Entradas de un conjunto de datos
------------------------------------------------------------

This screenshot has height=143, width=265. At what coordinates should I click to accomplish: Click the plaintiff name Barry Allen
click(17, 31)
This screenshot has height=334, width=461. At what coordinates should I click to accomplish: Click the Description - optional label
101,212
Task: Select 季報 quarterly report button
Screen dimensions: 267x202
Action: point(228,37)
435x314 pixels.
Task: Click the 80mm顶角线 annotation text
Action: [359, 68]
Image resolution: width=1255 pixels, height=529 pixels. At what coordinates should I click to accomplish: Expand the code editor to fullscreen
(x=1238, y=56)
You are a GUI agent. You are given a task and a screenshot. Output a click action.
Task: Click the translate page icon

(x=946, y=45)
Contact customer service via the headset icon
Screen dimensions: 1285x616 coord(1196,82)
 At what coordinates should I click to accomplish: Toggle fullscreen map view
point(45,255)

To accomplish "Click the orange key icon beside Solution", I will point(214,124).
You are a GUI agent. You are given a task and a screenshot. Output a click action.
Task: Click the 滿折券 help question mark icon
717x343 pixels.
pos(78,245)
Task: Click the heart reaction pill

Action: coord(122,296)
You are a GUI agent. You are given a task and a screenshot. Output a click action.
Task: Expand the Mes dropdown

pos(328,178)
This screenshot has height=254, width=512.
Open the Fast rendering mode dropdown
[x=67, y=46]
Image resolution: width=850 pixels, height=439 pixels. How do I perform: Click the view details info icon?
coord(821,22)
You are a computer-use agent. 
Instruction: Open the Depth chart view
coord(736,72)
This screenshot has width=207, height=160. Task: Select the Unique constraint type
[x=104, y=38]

------------------------------------------------------------

> [CONSIGNA] Extraiga todas las líneas del material y reprodúzcalas sin alterar nada.

> [RESPUESTA]
This screenshot has height=143, width=265. At what coordinates should I click to accomplish: Click the plaintiff name Barry Allen
click(17, 31)
This screenshot has height=334, width=461. At what coordinates should I click to accomplish: Click the Description - optional label
101,212
Task: Select 季報 quarterly report button
Screen dimensions: 267x202
Action: point(228,37)
435x314 pixels.
Task: Click the 80mm顶角线 annotation text
Action: [359, 68]
Image resolution: width=1255 pixels, height=529 pixels. At what coordinates should I click to accomplish: Expand the code editor to fullscreen
(x=1238, y=56)
You are a GUI agent. You are given a task and a screenshot. Output a click action.
Task: Click the translate page icon

(x=946, y=45)
Contact customer service via the headset icon
Screen dimensions: 1285x616 coord(1196,82)
 At what coordinates should I click to accomplish: Toggle fullscreen map view
point(45,255)

To accomplish "Click the orange key icon beside Solution", I will point(214,124).
You are a GUI agent. You are given a task and a screenshot. Output a click action.
Task: Click the 滿折券 help question mark icon
717x343 pixels.
pos(78,245)
Task: Click the heart reaction pill

Action: coord(122,296)
You are a GUI agent. You are given a task and a screenshot. Output a click action.
Task: Expand the Mes dropdown

pos(328,178)
This screenshot has height=254, width=512.
Open the Fast rendering mode dropdown
[x=67, y=46]
Image resolution: width=850 pixels, height=439 pixels. How do I perform: Click the view details info icon?
coord(821,22)
You are a computer-use agent. 
Instruction: Open the Depth chart view
coord(736,72)
This screenshot has width=207, height=160. Task: Select the Unique constraint type
[x=104, y=38]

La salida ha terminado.